To make up for my absence (due to an overload of uni work, and approaching deadlines and exams!) I'm posting two book reviews today! Here's the first- of the second in the Demon Trappers series by Jana Oliver.


It’s time for me to return to the world of the Demon Trappers- and the second book is even better than the first! Forbidden is the second in the Demon Trappers series following Riley, a seventeen-year-old demon trapper who, after making a deal with angels in a desperate bid to save her boyfriend’s life after the Guild is attacked, now finds herself a pawn in the war between Heaven and Hell.

Urban fantasy once again blends with paranormal romance, in a demon-infested future Atlanta. As independent as ever, Riley is still struggling to make ends meet, accepting help (albeit reluctantly) from fellow demon trapper Beck, whose overprotectiveness continues to annoy her. But she has bigger problems: her dad’s corpse has been stolen by a necromancer, and whoever stole him isn’t ready to relinquish his prize in a hurry. To make things worse, in the aftermath of the attack, her boyfriend, Simon, is convinced that she’s in league with Satan; and she finds herself attracted to someone who is clearly bad news. And the demons seem to be plotting something which may have devastating consequences not only for the Guild, but for the entire world.

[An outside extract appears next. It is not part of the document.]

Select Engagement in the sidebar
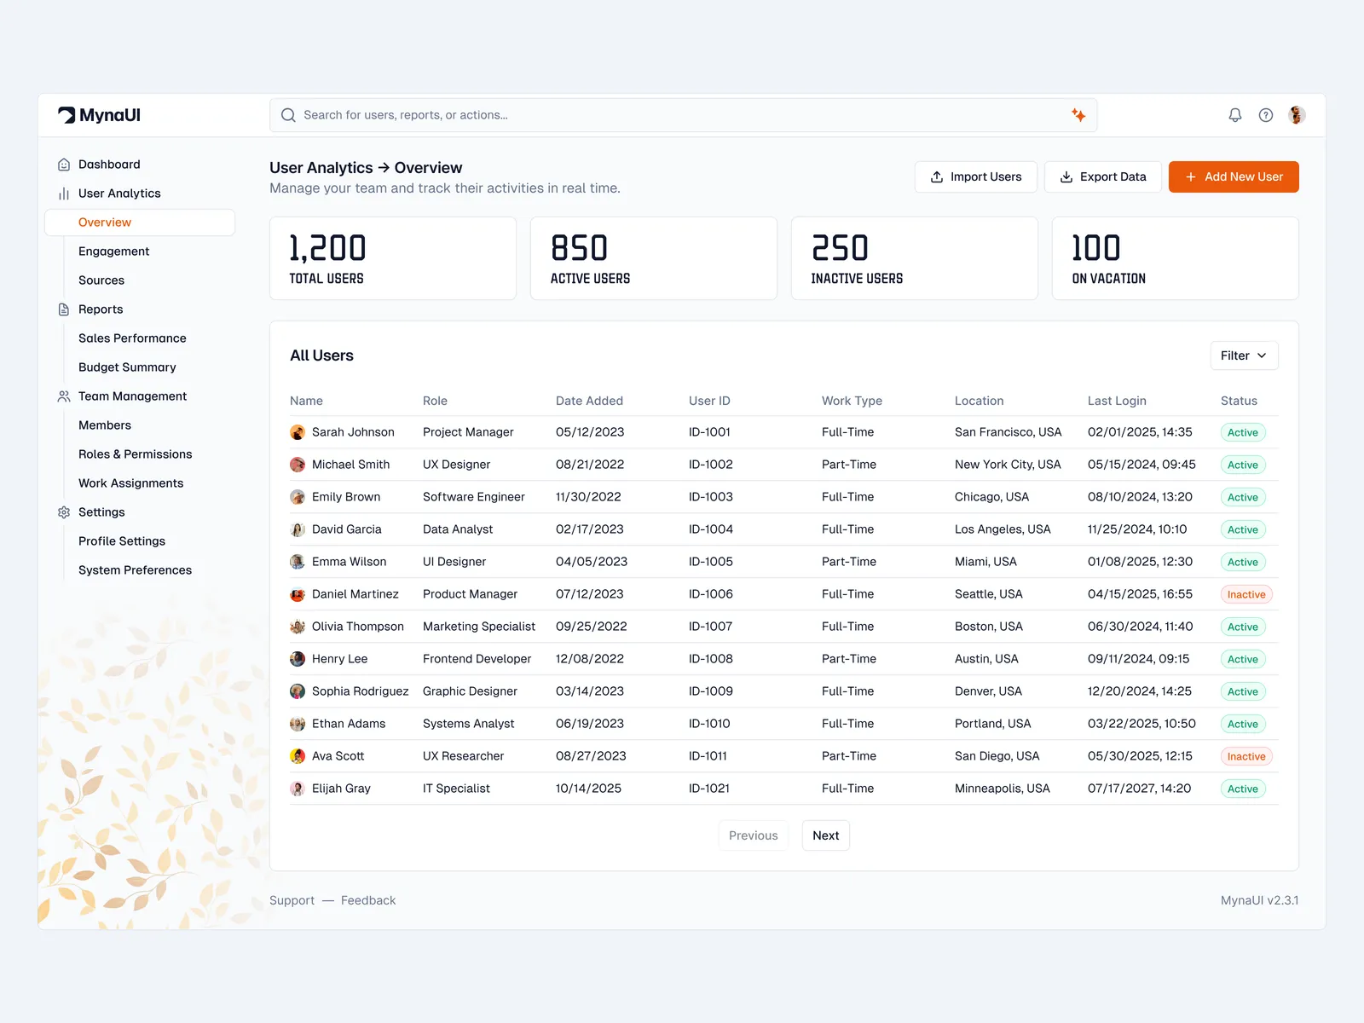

The plot races along, and as before, the twists are unexpected. We learn more about the central characters, some of whom are developing in interesting ways. Olivier expertly plays around with stereotypes- at the risk of spoilers, let’s just say that the ‘mysterious, stupidly good-looking boy’ might have a secret or two far from the ‘harmless’ Twilight-esque ‘I’m in love with you but I’m dangerous’ we’ve come to expect from the genre. Riley makes mistakes- some with potentially deadly repercussions- but ultimately she is a sympathetic protagonist, far from the ‘helpless victim’ mode.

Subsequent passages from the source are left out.